Se chiedete a cento studenti svedesi come immaginano il loro futuro nel mondo del lavoro la metà di questi indicheranno un lavoro manuale. Se fate lo stesso test con un gruppo di italiani solo un terzo di questi si pensa in una occupazione artigianale. Il mercato del lavoro svedese è composto per meta da lavori intellettuali e meta da lavori manuali, quello italiano per due terzi da manifattura e un terzo da lavori intellettuali. Manca conclude lo studio, un percorso efficace di orientamento, basato su osservazione e capacità di condividere dati e tendenza, tema che oggi va molto “di moda”, finalmente, anche in Italia.
A Milano, durante la due giorni di “Transition4Alll” organizzata da Fondazione Triulza allo Human Technopole abbiamo visto un esperimento di cv gamificato. Si chiama C-VR, un progetto di Umana, agenzia del lavoro molto nota in Italia, rivolto in particolare ai ragazzi della GenZ.
C-VR è il nuovo progetto formativo e di orientamento al lavoro fatto con la realtà virtuale lanciato ufficialmente a Verona in occasione del Job e Orienta del novembre dello scorso anno. Costruire il proprio cv diventa una esperienza, immersiva e gamificata, come si usa oggi, con tanti di occhialino per la relata virtuale e un assistente, anche lui virtuale, che guida i ragazzi alla scoperta dei segreti del CV perfetto.

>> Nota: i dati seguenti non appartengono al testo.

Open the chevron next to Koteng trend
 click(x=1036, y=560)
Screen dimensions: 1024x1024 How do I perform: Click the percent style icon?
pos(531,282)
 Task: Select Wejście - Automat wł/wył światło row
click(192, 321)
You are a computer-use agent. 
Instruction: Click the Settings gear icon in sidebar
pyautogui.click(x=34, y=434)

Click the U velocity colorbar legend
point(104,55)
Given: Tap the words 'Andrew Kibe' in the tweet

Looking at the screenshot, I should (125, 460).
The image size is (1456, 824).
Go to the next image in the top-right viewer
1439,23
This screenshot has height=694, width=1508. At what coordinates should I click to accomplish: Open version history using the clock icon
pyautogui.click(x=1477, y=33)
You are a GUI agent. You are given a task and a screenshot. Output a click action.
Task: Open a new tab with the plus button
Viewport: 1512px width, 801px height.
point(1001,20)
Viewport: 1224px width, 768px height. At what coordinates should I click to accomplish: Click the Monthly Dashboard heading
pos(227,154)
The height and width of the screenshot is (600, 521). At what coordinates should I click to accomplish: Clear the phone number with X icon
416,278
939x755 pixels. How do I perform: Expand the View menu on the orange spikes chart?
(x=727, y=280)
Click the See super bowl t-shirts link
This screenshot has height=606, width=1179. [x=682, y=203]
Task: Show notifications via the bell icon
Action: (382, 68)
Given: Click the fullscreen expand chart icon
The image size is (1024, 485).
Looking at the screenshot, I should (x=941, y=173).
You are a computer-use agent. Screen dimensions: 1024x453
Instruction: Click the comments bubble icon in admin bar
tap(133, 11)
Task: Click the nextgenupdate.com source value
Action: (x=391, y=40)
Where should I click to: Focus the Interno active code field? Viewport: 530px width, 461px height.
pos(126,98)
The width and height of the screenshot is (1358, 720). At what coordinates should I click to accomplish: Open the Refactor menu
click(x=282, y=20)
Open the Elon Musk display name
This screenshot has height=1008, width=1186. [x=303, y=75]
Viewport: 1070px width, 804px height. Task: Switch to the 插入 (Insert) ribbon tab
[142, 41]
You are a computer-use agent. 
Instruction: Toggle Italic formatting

C-VR è uno strumento di orientamento e di formazione che utilizza le modalità del gioco, e che a giudicare dall’affollamento degli stand piace molto ai ragazzi, alla famosa GenZ che oggi rappresenta il target più ambito di tutte le aziende in tutti i settori.
C-VR è l’esempio evidente di come evolve non solo il mondo del lavoro, ma anche il concetto stesso del lavoro, ed è la dimostrazione più evidente di come stiano cambiando i rapporti di forza all’interno del mercato del lavoro tra azienda e lavoratore, complice la transizione demografica e una nuovo sistema di attribuire senso e valore a quello che si fa.
Un’indagine di Randstadt rivela che un lavoratore su due oggi pensa che il Work Life Balance sia il primo requisito che il lavorio debba avere, e fa di conseguenza le sue scelte tra le diverse opportunità. E non si tratta di fare parte della generazione degli sdraiati o dei fannulloni, né di essere YOLO o rassegnato, ma della possibilità di scegliere e di attribuire senso alle cose secondo paradigmi diversi da quelli del secolo scorso.
Il tema quindi è quello della comunicazione tra mondi diversi e mai come oggi lontanissimi, Secondo Giuseppe Venier, AD particolarmente illuminato di Umana, chi si occupa di mercato del lavoro deve concentrarsi sulla creazione di reti e di percorsi di dialogo efficaci. Tenendo conto che oggi la lòogmioca è quella orizzontale, non più verticale.
Uno dei problemi delle aziende oggi non sta solo nel reclutamento di nuove risorse, ma anche nella capacità di trattenere quelle che già ci sono. Il mercato del lavoro è diventato “irrequieto”, servono strategie di ingaggio nuove e più efficaci, che tengano conto di come oggi le persone leggono il loro tempo e stabiliscono le loro priorità.
Un esempio sia tutti: la possibilità di cercare una occupazione su una piattaforme su una dispositivo mobile genera per forza un diverso approccio al lavoro rispetto a sistemi oggi superati, tra cui l’annuncio sul giornale o la ricerca al centro per l’impiego. Si cerca lavoro scrollando sui siti di annunci come si creasse una casa, o un volo per le ferie o un video musicale da ascoltare. Il media in questo caso non genera solo il contenuto ma anche il valore a ciò che viene comunicato. E se i lavoro si trova “scrollando” sul telefono allora la comunicazione con chi lo cerca deve cambiare per forza, soprattutto in un paese dove i giovani sono e saranno sempre meno, con tutto ciò che ne deriva.
Il rapporto Gallup misura il livello di ingaggio e soddisfazione dei lavoratori nei paesi OCSE. Secondo il report del 2022, l’Italia è tra i paesi dove la maggior parte dei lavoratori non si trova bene nel luogo in cui lavora o vorrebbe cambiare.
L’Italia è anche il paese, caso unico tra i paesi OCSE, in cui gli stipendi non salgono da trent’anni. E sempre l’Italia è il paese con più NEET, giovani che non studiano e non lavorano e contemporaneamente il paese più vecchio dell’Europa, notoriamente il Vecchio Continente per antonomasia.
Il paradosso ha in realtà molte cause e molti effetti collaterali. Probabilmente rivela anche quella che ormai è una vera e propria transizione demografica in corso, forse tra le transizioni in corso la più insidiosa per la società del Belpaese.